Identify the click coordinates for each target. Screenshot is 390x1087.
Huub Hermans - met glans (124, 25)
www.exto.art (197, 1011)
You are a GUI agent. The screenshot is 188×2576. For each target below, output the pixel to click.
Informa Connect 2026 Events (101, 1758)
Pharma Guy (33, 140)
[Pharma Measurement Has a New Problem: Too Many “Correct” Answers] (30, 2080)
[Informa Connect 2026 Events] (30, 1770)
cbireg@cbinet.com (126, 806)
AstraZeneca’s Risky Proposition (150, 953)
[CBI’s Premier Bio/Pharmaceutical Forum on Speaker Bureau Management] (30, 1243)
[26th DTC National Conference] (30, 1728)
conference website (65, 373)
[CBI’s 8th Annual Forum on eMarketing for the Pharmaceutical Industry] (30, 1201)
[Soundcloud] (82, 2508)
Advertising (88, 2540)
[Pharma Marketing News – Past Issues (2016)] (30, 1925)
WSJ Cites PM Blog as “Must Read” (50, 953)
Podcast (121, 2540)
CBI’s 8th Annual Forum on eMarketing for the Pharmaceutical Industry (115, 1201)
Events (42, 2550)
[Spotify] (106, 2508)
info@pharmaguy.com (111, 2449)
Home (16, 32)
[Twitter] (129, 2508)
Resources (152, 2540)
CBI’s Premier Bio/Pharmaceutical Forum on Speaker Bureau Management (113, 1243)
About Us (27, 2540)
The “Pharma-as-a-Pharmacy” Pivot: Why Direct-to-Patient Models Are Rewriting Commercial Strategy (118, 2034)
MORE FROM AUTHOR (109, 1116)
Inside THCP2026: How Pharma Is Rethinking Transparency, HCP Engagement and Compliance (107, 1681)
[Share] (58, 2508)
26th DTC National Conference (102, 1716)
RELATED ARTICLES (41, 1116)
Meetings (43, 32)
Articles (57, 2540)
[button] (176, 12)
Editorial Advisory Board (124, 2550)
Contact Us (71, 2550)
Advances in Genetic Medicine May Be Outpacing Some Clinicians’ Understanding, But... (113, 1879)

# # #

> **Your task**: From the opening line of the data above, please print each line as written up to and including the line that contains "Events (42, 2550)", and nothing more.

> **Response**:
Identify the click coordinates for each target. Screenshot is 390x1087.
Huub Hermans - met glans (124, 25)
www.exto.art (197, 1011)
You are a GUI agent. The screenshot is 188×2576. For each target below, output the pixel to click.
Informa Connect 2026 Events (101, 1758)
Pharma Guy (33, 140)
[Pharma Measurement Has a New Problem: Too Many “Correct” Answers] (30, 2080)
[Informa Connect 2026 Events] (30, 1770)
cbireg@cbinet.com (126, 806)
AstraZeneca’s Risky Proposition (150, 953)
[CBI’s Premier Bio/Pharmaceutical Forum on Speaker Bureau Management] (30, 1243)
[26th DTC National Conference] (30, 1728)
conference website (65, 373)
[CBI’s 8th Annual Forum on eMarketing for the Pharmaceutical Industry] (30, 1201)
[Soundcloud] (82, 2508)
Advertising (88, 2540)
[Pharma Marketing News – Past Issues (2016)] (30, 1925)
WSJ Cites PM Blog as “Must Read” (50, 953)
Podcast (121, 2540)
CBI’s 8th Annual Forum on eMarketing for the Pharmaceutical Industry (115, 1201)
Events (42, 2550)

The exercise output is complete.